A colonoscopy is one of several screening tests used to detect and prevent colon cancer. According to the American Cancer Society, it is the most thorough test available and is the only one that allows removal of detected polyps during the examination. How often you should have a colonoscopy, and when you should have your first one, depend on your level of risk for developing colon cancer. Guidelines developed jointly by the American Cancer Society, the U.S. Multi-Society Task Force on Colorectal Cancer and the American College of Radiology specify recommendations for persons at three risk levels.
Recommendations for Persons at Average Risk
You are at average risk of developing colon cancer if there is nothing about your medical history or lifestyle to indicate otherwise. (For detailed information about specific risk factors, see the resources section of this article.) The recommendation for colon cancer screening for persons of average risk is to have one type of screening test done at age 50. If you choose to have a colonoscopy and the results are normal, you should have repeat colonoscopies every 10 years. If you choose another type of test for initial screening and the results are positive, you will then need to have a colonoscopy for further examination.
Recommendations for Persons at Increased Risk
You have an increased risk of developing colon cancer if you have ever had colon cancer or polyps in the past, or if you have one or more immediate family members with a history of colon cancer or polyps. If you have had one to two small polyps removed, the recommendation is to have another colonoscopy in five to 10 years. If you have had three to 10 polyps in the past, or one especially large polyp, you should have a colonoscopy three years after their removal. If you have had more than 10 polyps removed at once, you should have a colonoscopy within three years, and if you have had a large polyp removed in pieces, you should have a colonoscopy within two to six months.
If you have been diagnosed with or had surgery to remove colon cancer, you should have another colonoscopy within three months to one year. If that result is normal, you should repeat the test in three years, and every five years thereafter if the result is normal.
Persons with a strong family history of colon cancer should have their first colonoscopy at age 40, or 10 years before the age of the youngest family member at diagnosis, whichever comes first. The recommendation is to repeat the colonoscopy every 5 years. However, if the family member was older than age 60 when diagnosed, the recommendation is to have the initial colonoscopy at age 40 and repeat every 10 years.

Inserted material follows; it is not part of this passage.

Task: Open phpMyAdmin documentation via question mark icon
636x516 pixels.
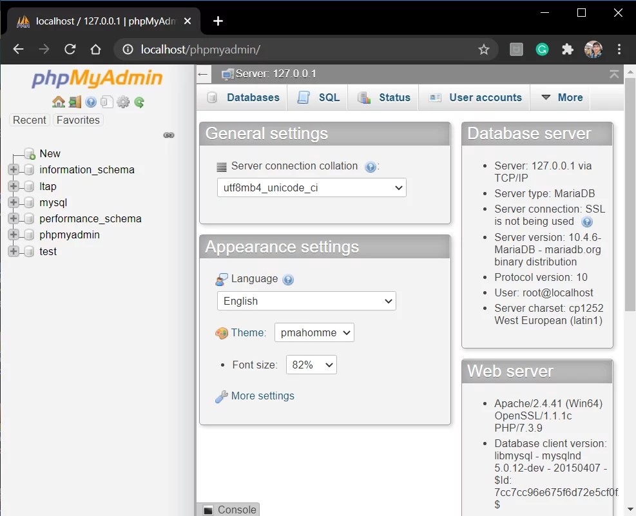Action: 90,102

Recommendations for Persons at High Risk
Persons with a high risk of developing colon cancer are those with a family history of colorectal cancer syndromes such as hereditary non-polyposis colon cancer (HNPCC) or familial adenomatous polyposis (FAP), and those who have an inflammatory bowel disease such as Crohns disease or ulcerative colitis. Recommended intervals for a colonoscopy for persons at high risk are generally one to two years, and the recommended age for initial screening is as early as 20 to 25 years in some cases. Persons at high risk should be under the care of specialists who can closely monitor their conditions and make appropriate recommendations for testing.